Entries supplied Block Start

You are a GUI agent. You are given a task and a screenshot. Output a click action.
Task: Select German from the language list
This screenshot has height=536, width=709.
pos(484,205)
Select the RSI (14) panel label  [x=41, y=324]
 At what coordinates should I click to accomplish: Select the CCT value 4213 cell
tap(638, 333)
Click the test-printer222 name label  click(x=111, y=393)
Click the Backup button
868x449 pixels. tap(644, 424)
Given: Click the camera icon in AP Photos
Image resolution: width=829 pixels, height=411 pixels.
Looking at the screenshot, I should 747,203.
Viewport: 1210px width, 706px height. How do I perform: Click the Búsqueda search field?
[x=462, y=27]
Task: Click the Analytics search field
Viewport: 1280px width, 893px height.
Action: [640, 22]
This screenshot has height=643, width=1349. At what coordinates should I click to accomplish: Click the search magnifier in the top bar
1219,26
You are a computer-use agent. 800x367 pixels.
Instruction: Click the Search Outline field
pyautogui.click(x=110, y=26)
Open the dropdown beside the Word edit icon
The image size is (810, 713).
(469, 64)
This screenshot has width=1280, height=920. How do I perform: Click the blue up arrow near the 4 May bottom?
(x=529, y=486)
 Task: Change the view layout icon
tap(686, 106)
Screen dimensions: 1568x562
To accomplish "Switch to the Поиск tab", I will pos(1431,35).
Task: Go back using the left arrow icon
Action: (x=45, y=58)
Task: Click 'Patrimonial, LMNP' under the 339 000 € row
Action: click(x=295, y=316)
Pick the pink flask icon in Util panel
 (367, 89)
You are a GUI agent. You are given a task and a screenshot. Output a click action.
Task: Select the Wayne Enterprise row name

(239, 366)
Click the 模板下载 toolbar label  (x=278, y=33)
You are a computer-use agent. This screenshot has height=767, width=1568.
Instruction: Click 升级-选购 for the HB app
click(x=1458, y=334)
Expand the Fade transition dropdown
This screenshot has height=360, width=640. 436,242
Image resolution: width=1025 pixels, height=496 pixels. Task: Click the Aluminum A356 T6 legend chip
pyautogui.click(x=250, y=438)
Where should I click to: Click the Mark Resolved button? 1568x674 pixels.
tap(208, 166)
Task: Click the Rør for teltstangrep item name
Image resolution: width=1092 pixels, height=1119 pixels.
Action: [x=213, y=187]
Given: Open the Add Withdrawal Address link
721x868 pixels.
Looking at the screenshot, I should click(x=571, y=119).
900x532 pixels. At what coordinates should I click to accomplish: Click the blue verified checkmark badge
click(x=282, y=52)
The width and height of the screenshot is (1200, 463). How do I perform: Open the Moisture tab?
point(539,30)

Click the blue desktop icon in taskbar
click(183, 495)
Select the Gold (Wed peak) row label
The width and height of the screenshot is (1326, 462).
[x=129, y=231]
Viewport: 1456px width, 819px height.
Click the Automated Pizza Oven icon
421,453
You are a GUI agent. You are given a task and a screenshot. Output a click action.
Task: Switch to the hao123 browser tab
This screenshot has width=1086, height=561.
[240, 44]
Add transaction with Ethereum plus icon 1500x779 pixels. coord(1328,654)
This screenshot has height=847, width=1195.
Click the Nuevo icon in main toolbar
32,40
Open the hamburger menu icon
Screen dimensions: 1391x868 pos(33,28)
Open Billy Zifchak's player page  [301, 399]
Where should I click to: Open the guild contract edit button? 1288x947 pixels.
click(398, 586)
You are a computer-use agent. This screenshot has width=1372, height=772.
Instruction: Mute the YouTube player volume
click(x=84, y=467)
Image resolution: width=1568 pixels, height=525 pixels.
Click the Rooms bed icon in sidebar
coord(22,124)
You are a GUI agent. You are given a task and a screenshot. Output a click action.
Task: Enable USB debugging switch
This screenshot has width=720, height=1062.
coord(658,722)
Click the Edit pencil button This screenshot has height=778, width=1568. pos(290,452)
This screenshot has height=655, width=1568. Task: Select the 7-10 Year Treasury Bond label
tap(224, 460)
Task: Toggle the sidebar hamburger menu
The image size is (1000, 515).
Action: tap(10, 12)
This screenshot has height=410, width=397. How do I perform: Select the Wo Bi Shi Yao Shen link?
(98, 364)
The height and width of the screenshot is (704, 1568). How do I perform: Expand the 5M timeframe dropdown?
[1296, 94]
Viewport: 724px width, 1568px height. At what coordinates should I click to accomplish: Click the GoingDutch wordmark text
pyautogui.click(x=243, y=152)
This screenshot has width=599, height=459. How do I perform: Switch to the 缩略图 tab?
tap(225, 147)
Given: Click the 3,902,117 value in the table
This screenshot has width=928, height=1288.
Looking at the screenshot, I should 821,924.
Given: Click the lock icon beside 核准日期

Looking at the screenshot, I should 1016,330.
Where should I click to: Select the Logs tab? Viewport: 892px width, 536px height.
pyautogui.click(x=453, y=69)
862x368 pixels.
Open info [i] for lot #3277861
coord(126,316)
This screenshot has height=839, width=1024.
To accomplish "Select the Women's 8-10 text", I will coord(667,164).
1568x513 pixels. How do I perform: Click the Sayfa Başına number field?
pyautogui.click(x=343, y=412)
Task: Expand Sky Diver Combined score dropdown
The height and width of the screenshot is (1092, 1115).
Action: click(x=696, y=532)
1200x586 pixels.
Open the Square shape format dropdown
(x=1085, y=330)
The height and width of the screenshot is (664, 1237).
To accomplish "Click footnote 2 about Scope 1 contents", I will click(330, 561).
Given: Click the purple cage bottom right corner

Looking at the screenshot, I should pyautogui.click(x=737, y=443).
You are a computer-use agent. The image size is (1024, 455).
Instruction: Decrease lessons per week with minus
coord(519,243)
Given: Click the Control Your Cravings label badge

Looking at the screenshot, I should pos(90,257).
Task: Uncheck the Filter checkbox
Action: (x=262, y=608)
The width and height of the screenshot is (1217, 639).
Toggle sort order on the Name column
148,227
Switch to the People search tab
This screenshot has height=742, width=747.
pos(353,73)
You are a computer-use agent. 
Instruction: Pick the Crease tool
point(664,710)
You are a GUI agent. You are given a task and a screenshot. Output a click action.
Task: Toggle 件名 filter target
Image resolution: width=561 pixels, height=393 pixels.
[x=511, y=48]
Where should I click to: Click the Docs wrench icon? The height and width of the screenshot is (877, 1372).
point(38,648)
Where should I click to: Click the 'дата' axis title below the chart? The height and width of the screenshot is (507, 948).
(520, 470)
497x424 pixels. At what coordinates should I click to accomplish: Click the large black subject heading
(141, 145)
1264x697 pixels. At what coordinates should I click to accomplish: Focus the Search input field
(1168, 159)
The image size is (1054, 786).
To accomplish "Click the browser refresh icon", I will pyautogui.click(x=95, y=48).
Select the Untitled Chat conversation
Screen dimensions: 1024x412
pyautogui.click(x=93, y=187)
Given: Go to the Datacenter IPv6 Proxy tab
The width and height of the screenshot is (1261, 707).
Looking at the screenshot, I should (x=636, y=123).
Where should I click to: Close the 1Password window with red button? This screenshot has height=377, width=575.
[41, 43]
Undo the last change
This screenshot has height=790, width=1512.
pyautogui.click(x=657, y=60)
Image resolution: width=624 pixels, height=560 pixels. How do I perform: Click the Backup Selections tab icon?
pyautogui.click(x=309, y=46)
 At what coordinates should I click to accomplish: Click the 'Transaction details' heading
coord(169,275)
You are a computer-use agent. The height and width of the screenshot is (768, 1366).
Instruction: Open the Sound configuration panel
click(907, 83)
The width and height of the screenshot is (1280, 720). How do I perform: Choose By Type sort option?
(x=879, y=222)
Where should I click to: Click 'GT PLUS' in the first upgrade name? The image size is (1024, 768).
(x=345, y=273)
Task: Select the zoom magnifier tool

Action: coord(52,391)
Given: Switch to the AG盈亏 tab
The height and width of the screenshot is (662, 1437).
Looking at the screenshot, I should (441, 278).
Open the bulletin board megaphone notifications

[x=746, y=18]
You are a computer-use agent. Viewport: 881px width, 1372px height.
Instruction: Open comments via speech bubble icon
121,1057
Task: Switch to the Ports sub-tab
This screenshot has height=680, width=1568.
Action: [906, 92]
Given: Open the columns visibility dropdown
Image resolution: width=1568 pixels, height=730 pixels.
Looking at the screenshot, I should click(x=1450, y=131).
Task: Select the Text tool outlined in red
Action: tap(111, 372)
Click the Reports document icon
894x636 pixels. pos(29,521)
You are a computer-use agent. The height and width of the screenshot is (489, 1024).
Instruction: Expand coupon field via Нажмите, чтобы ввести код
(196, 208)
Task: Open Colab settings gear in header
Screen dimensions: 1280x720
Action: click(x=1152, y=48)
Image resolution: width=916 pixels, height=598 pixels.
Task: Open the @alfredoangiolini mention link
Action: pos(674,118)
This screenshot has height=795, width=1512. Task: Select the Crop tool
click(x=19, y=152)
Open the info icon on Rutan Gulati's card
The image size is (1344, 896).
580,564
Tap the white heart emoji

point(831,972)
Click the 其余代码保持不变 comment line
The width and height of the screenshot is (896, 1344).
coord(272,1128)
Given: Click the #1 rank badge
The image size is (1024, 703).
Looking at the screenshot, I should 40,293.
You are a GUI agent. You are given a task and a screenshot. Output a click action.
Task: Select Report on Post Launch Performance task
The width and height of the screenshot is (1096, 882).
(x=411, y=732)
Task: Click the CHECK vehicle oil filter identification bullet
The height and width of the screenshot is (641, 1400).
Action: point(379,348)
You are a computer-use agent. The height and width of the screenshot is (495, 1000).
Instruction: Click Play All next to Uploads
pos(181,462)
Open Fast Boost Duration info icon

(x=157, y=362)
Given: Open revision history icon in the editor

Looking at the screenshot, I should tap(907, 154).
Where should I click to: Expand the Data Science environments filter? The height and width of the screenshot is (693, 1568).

Entries supplied Block End

- Task -
When a line in the listing includes the word "browser", report that line in full.

- Response -
Task: Switch to the hao123 browser tab
To accomplish "Click the browser refresh icon", I will pyautogui.click(x=95, y=48).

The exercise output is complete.